=== Records supplied ===
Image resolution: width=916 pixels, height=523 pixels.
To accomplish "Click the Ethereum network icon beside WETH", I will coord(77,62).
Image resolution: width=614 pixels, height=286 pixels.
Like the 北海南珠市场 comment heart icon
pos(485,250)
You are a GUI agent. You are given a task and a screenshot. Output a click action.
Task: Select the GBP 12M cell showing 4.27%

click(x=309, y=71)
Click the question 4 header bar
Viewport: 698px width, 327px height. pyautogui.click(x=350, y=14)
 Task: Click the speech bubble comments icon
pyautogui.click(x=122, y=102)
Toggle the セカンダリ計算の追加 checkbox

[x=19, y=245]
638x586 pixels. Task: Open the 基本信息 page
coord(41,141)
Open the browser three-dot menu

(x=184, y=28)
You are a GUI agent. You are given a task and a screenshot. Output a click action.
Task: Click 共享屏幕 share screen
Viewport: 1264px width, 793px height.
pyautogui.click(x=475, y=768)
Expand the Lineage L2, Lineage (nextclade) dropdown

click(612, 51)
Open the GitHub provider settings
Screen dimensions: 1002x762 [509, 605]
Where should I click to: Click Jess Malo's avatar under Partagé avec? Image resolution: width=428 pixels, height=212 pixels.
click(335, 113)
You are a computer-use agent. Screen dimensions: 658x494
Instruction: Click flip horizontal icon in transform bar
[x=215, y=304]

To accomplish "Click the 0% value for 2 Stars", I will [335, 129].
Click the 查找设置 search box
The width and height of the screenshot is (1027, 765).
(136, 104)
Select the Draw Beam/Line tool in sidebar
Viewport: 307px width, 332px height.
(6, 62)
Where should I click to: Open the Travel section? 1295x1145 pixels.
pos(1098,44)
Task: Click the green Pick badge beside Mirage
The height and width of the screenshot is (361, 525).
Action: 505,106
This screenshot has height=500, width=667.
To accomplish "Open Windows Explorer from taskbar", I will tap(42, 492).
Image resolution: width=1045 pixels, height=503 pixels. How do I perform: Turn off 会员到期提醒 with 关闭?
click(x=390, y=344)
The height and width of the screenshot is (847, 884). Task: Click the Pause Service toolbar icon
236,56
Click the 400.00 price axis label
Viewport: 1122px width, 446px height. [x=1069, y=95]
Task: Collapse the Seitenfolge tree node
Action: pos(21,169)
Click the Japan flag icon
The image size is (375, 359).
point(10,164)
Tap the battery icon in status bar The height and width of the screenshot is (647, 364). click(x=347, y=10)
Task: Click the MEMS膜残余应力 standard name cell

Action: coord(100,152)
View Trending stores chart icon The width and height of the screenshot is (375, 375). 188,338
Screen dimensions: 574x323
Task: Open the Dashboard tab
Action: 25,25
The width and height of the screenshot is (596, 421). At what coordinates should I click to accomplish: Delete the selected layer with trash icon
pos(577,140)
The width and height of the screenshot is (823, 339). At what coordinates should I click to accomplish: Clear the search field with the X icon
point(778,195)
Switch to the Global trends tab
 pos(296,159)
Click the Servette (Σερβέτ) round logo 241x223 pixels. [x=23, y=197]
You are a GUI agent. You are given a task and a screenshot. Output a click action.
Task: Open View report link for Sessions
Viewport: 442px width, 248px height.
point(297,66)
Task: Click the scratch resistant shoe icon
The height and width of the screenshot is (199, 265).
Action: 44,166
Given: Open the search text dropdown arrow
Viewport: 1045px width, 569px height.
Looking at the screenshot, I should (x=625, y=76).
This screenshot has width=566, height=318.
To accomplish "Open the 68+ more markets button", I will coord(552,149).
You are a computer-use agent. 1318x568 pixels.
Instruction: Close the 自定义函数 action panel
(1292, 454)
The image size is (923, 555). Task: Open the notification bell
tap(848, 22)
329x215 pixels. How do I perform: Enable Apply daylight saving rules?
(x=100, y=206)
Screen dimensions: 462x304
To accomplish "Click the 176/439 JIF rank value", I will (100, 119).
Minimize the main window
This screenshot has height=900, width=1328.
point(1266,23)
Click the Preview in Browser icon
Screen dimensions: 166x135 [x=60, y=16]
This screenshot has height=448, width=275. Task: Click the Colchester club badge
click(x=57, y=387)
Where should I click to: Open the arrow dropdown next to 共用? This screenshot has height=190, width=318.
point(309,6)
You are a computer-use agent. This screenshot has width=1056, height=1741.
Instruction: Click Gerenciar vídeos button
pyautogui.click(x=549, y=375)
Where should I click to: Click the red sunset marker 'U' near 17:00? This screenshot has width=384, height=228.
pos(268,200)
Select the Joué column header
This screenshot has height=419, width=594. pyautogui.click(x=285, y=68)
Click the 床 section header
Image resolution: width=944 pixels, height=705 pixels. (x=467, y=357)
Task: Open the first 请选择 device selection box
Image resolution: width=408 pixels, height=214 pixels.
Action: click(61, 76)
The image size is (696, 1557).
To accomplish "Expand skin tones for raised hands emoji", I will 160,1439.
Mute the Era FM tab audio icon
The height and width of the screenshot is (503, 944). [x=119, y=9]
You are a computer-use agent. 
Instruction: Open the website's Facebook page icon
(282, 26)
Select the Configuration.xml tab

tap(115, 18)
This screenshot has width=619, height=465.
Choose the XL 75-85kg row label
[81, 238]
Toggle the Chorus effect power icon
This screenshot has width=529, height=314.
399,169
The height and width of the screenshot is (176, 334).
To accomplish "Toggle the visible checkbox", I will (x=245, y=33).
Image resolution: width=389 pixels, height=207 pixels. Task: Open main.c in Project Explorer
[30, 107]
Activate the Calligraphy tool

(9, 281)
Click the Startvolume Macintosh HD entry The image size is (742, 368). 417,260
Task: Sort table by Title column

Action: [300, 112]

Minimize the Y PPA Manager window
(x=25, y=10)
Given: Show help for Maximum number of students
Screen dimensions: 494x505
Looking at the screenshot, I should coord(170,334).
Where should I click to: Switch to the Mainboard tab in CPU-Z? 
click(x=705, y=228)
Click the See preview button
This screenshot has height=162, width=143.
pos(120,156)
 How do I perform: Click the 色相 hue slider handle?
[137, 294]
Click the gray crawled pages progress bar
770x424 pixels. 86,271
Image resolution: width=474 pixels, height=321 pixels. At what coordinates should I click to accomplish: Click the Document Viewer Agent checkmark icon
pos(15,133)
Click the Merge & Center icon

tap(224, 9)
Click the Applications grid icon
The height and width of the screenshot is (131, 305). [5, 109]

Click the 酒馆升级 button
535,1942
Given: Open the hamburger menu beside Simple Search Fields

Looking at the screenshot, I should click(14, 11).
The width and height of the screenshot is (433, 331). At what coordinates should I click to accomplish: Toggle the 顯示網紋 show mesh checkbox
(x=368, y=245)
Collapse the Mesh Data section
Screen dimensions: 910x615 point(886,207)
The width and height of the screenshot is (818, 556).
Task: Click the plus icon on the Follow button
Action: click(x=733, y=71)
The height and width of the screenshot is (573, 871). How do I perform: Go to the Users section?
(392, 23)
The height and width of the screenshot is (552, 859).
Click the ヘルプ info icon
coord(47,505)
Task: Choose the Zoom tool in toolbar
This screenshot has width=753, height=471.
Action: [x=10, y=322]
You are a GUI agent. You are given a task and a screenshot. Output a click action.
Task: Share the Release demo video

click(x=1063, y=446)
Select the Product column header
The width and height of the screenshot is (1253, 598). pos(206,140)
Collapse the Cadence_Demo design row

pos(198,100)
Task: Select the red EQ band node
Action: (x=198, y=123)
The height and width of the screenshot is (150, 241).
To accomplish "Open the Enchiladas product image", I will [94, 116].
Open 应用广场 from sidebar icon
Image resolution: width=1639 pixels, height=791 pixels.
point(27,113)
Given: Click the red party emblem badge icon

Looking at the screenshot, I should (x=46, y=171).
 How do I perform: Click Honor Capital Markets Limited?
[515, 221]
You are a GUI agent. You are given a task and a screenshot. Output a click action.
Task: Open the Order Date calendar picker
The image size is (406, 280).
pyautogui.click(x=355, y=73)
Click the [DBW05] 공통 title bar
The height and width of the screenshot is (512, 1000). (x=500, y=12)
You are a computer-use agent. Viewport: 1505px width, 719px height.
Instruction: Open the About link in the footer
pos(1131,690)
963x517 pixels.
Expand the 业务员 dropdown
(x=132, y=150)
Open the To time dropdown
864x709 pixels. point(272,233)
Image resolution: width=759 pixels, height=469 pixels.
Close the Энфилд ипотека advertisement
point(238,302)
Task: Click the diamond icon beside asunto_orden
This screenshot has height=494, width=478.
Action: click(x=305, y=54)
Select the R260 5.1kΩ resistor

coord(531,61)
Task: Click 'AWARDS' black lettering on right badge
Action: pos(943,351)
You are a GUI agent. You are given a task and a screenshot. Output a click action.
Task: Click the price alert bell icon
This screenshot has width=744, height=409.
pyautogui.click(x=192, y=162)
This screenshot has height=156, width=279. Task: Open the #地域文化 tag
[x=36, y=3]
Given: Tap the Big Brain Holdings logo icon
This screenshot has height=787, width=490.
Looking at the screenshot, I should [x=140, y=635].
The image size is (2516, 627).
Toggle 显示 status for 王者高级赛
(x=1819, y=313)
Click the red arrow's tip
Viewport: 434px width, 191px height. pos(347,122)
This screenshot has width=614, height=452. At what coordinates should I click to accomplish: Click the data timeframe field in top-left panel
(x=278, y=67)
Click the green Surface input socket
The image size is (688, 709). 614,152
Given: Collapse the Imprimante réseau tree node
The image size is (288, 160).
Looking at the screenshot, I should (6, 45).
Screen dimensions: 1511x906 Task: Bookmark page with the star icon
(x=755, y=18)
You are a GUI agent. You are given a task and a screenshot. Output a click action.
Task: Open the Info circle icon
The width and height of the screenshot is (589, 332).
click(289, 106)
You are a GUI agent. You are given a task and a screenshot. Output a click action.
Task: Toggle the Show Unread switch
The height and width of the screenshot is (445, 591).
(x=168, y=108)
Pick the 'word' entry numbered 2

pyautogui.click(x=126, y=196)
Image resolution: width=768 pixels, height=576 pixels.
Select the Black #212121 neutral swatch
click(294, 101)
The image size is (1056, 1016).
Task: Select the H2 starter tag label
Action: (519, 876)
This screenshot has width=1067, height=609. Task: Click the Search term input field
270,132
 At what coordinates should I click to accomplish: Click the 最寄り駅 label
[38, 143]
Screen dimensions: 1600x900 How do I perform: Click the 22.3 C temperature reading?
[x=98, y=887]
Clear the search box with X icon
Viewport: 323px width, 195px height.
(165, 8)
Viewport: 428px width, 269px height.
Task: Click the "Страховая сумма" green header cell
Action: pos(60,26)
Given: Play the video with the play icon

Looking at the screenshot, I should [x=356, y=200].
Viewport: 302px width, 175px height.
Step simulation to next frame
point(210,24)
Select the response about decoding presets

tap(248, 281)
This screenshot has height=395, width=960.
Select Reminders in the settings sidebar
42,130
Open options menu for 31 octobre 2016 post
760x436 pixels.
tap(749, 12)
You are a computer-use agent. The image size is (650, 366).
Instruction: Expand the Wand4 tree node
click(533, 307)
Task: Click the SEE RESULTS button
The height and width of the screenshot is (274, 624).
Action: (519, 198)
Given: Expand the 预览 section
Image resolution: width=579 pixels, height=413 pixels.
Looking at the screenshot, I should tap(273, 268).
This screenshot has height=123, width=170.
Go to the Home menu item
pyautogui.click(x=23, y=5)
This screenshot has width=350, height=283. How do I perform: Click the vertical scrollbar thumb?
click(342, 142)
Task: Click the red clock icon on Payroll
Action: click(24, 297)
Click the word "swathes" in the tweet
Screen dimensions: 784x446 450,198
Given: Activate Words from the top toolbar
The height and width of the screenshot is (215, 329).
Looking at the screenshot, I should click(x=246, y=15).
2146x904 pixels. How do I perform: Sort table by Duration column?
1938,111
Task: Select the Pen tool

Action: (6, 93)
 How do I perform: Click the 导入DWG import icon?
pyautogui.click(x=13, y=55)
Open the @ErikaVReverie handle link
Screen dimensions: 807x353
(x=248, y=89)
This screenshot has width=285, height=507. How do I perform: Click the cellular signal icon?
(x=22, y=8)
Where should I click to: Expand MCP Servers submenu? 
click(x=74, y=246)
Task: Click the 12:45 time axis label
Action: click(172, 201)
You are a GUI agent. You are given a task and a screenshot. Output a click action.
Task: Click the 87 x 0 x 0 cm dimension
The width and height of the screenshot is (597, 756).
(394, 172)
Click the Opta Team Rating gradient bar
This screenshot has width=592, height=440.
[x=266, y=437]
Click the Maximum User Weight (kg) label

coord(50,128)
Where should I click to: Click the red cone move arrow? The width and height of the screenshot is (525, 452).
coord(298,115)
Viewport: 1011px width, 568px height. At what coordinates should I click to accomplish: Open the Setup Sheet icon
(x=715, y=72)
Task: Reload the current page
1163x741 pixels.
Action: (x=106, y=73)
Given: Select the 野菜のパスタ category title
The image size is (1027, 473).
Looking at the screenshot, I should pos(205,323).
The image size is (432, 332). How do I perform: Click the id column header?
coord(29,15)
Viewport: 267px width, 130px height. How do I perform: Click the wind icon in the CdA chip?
===
◆ Task directions ◆
Every line of the records above that contains the word "computer" should be counted, and only the total given.

◆ Result ◆
6